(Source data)
==*==
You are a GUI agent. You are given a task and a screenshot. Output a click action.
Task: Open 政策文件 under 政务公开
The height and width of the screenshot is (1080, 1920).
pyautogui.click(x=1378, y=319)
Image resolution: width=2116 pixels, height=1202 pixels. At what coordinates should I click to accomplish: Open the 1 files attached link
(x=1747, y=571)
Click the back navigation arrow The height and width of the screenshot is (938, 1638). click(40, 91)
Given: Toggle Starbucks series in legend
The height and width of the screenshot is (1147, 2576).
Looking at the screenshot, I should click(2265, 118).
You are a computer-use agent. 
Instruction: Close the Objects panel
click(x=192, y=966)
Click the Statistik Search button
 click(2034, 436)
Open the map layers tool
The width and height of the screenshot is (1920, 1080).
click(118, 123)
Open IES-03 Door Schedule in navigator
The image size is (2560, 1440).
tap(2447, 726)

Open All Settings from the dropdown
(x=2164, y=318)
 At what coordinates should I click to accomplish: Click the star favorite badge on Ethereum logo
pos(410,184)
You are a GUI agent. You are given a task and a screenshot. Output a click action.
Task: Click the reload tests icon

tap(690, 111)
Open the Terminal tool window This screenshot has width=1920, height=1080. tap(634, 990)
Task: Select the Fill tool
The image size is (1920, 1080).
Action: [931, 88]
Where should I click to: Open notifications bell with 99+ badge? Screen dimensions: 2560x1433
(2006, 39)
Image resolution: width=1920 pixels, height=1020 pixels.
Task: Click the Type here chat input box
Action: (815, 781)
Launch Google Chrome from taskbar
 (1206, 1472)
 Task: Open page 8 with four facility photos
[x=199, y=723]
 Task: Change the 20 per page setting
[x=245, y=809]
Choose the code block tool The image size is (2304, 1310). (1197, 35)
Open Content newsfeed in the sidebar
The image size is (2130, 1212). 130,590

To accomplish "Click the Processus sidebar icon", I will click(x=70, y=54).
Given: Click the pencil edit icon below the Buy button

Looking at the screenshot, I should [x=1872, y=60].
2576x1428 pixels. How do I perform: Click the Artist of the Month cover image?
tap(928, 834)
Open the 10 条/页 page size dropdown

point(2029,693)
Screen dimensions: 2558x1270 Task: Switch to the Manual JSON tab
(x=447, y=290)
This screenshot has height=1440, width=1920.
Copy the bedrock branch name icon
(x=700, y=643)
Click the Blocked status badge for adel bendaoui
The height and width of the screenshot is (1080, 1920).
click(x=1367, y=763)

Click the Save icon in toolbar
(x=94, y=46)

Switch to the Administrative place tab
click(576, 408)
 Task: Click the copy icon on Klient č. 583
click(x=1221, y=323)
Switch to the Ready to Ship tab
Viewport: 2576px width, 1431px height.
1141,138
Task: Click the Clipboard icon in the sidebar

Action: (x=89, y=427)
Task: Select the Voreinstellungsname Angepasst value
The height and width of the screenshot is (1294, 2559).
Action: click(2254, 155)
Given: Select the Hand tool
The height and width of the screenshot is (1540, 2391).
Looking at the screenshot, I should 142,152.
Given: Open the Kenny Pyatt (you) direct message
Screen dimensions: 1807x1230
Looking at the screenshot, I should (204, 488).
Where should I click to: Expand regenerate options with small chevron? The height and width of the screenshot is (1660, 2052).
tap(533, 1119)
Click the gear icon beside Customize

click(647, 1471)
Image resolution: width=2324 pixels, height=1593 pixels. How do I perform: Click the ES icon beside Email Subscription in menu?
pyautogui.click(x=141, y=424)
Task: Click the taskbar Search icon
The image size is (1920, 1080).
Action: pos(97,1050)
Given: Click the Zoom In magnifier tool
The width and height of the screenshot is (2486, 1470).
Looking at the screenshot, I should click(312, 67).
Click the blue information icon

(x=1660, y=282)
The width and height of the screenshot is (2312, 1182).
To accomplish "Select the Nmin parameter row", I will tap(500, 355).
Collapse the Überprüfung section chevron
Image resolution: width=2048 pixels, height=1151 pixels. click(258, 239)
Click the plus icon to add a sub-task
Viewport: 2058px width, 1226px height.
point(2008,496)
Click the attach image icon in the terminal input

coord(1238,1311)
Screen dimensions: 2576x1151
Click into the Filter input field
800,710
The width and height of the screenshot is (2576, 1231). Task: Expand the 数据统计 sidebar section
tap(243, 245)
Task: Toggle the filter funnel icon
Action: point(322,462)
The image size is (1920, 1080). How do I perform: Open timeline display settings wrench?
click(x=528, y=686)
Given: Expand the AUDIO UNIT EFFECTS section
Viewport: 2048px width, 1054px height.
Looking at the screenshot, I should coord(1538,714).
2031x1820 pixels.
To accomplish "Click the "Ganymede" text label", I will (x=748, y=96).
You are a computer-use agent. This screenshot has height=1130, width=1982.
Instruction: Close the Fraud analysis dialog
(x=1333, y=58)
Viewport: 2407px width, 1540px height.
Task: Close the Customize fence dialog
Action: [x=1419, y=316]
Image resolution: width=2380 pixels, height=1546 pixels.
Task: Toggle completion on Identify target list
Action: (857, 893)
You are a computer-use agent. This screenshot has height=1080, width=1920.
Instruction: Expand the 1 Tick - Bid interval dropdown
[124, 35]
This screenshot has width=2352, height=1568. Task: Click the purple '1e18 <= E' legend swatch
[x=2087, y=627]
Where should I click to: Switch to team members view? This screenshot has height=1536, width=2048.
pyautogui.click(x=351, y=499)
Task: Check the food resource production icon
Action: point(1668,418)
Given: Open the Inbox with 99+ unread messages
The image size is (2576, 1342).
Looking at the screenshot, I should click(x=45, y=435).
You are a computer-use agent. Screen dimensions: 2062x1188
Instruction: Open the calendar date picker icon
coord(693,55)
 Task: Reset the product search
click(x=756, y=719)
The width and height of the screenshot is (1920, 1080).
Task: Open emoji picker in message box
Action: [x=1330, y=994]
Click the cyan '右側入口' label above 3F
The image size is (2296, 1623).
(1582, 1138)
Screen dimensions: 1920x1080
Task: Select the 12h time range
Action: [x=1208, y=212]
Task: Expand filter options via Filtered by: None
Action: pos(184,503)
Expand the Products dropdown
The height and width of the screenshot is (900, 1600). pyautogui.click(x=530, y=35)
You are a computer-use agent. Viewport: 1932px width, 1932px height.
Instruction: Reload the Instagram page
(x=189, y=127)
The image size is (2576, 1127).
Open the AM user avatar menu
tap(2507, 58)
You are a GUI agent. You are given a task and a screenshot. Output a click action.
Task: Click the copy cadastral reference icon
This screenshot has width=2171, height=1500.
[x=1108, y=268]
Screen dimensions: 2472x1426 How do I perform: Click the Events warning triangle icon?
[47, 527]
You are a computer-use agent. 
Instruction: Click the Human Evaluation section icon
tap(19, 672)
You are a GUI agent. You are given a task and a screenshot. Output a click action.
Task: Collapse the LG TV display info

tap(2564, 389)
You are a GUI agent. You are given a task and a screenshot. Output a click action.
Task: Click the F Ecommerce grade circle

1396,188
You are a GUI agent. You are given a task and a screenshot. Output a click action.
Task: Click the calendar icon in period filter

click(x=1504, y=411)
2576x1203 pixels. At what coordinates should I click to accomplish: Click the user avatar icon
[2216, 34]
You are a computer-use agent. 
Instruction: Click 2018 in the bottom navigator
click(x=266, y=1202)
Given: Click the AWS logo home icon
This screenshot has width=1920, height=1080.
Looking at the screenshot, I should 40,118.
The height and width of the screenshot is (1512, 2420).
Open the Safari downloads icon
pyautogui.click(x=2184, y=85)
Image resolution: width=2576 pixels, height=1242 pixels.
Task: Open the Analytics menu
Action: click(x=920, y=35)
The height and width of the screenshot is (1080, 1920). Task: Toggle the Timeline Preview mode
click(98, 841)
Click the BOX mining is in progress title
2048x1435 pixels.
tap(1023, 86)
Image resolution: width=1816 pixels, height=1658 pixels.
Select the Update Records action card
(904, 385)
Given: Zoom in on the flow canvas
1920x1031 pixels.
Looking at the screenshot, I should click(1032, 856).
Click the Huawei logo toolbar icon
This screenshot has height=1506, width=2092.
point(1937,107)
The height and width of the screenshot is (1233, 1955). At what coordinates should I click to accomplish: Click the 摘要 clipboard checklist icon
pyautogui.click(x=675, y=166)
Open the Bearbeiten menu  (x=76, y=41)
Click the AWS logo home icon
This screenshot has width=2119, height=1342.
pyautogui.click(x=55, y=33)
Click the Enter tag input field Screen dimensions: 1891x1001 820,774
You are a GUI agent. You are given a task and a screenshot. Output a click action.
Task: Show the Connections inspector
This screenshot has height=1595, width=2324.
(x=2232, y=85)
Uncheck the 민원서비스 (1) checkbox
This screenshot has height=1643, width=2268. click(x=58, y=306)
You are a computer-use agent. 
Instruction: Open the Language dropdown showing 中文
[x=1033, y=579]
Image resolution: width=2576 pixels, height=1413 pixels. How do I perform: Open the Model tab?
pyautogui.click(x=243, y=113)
==*==
Task instructions
Pick out and copy the lines of the entries that hold the string "Zoom".

Response to this task
Given: Click the Zoom In magnifier tool
Given: Zoom in on the flow canvas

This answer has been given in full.